THE
PLAGUE - ALBERT CAMUS
In an obscure, nondescript town on the Algerian coast, rats suddenly
begin dying; crawling out from their hideaways onto hallways and into
gutters where they spit blood and convulse before being trodden
underfoot without due care. The numbers of these dying rats rapidly
escalates causing murmurs of concern due to the nuisance of it all
and the lack of any action from the municipality in dealing with
clearing away the carcasses. It's only when people also begin to fall
ill and start dying that the idea that there might be something more
serious going on starts to take hold.
It's soon obvious that both rats and people are dying in the same
horrific manner though it's only when the number of people dying
escalates exponentially that it's decided this might be an emergency
situation but even then a significant number are still loathe to
believe it. By this time, however, it's too late and plague has taken
hold.
The thing about the works of Albert Camus is that they never age,
they're never out of step or irrelevant to the times they're being
read in. When first published in 1947, The Plague was read as
a metaphysical novel with the plague being a symbol of the German
occupation of France during the Second World War. It can still be
read this way, I guess, just as it can still be read as a
straightforward narrative but this is 2017 and we're all living in a
new age where a vote on membership of the European Union has led to
Britain being delivered on a plate to the hard Right and where in
America a sleazebag, millionaire, sexual predator has been made President. Both
of these events, particularly the latter, begs the question: Are we
living in neo-Fascist times?
There's a lot going on in The Plague and though some of it is
unambiguous, most of it is subtext and between the lines, most
notably the pursuing of some of the common themes found in other
books by Camus such as the question of suicide. At one point, Camus
describes a sermon as delivered by a preacher in the midst of the
epidemic: 'If the chronicles of the Black death at Marseille were
to be trusted, only four of the eighty-one monks in the Mercy
Monastery survived the epidemic, and of these four three took flight.
But when he read that chronicle, Father Paneloux had found his
thoughts fixed on that monk who had stayed on by himself, despite the
death of his seventy-one companions, and, above all, despite the
example of his three brothers who had fled. And, bringing down his
fist on the edge of the pulpit, Father Paneloux cried in a ringing
voice: 'My brothers, each one of us must be the one who stays!.'
If, as suggested by another character in the book that plague is
'just life, no more than that', then what the preacher is
alluding to is that one should not try to escape from life but to
remain within it. Suicide is not legitimate.
At another point in the book, Camus describes another character
reading what is taken to be a detective novel: 'I was thinking of
people who took an interest in you only to make trouble for you. Only
I've been reading that detective story. It's about a poor devil who's
arrested one fine morning all of a sudden. People had been taking an
interest in him and he knew nothing about it. They were talking about
him and he knew nothing about it. They were talking about him in
offices, entering his name on card-indexes. Now do you think that's
fair? Do you think people have a right to treat a man like that?'
Detective story? Is Camus talking about Franz Kafka's The Trial here?

— Set exercise 1 —
Do these statements agree with the review of The Plague? Answer yes or no for each, and quote the words of the review that decide it.
(a) The novel is set in a town on the Algerian coast.
(b) The Plague was first published in 1947.
(c) The municipality acted promptly to clear away the dead rats.
— Set exercise 2 —
Translate this sentence from the review of The Plague into French: "The thing about the works of Albert Camus is that they never age, they're never out of step or irrelevant to the times they're being read in."
— Set exercise 3 —
Write the next few sentences of the review of The Plague, picking up right after its final question.

— Supplied information —

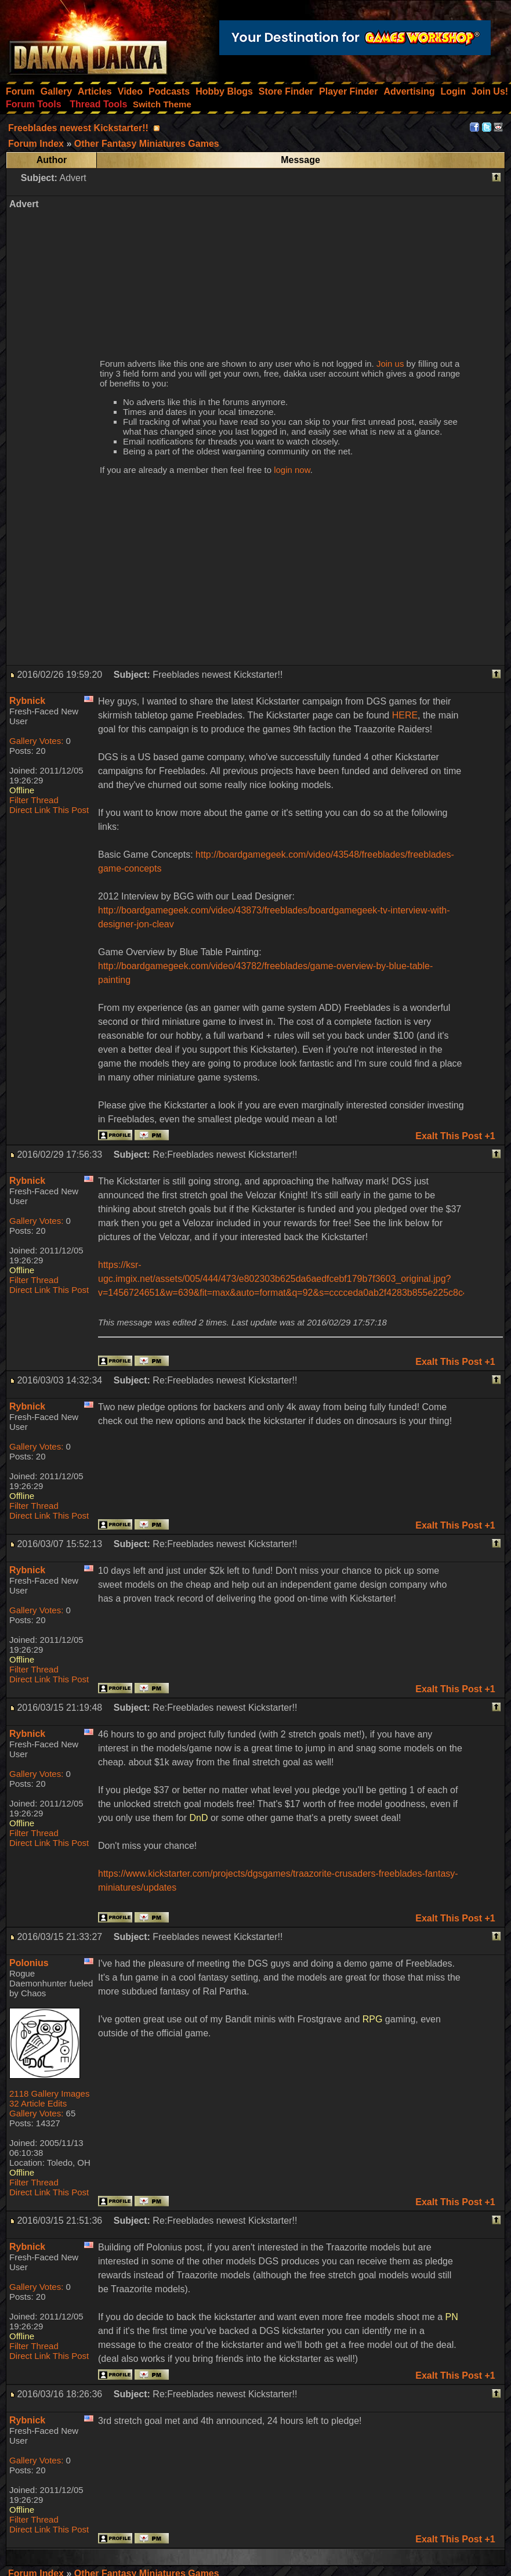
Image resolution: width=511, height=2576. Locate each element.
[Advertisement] (281, 270)
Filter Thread (34, 800)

— Task result 1 —
(a) Yes: "In an obscure, nondescript town on the Algerian coast, rats suddenly begin dying"
(b) Yes: "When first published in 1947, The Plague was read as a metaphysical novel"
(c) No: "the lack of any action from the municipality in dealing with clearing away the carcasses"

— Task result 2 —
Ce qu'il y a avec les œuvres d'Albert Camus, c'est qu'elles ne vieillissent jamais : elles ne sont jamais en décalage avec l'époque où on les lit, ni sans rapport avec elle.

— Task result 3 —
Elsewhere in the book, another character describes a conversation
overheard in a tobacconist's shop one day: 'An animated
conversation was in progress and the woman behind the counter started
airing her views about a murder case which had created some stir in
Algiers. A young commercial employee had killed an Algerian on a
beach. 'I always say,' the woman began 'If they clapped all that scum
in jail, decent folks could breathe more freely.'
Clearly, this is in reference to one of Camus' own books, The
Stranger. All these things (and more), however, are academic and for
students of philosophy and literature to pore over because we're all
now living in a new age and what's of greater interest (to me, at
least) is the symbolism of plague to the election of President Donald
Trump.
Since Trump's election victory there's been much talk about Fascism
and whether we'd recognise it if it arrived tomorrow? It's a good
question because Fascism is not going to come knocking at our door in
jackboots, Sieg Heiling, with a Swastika on its sleeve. No, it would
come in another form. In a suit and tie, probably, but just as ugly.
And would it announce itself to be Fascist and wear the name like a
badge of honour? Of course it wouldn't. So how would we know of its
arrival or if, as suggested by some, that it's arrived already with
Trump? The answer is that we wouldn't.
Like the rats appearing in Camus' novel, the signs would be there but
we wouldn't pay them much attention. We would turn a blind eye and
put up with the inconveniences until such a time that the truth is
just too discomforting to ignore but by then it would be too late and
plague/Fascism would have taken hold.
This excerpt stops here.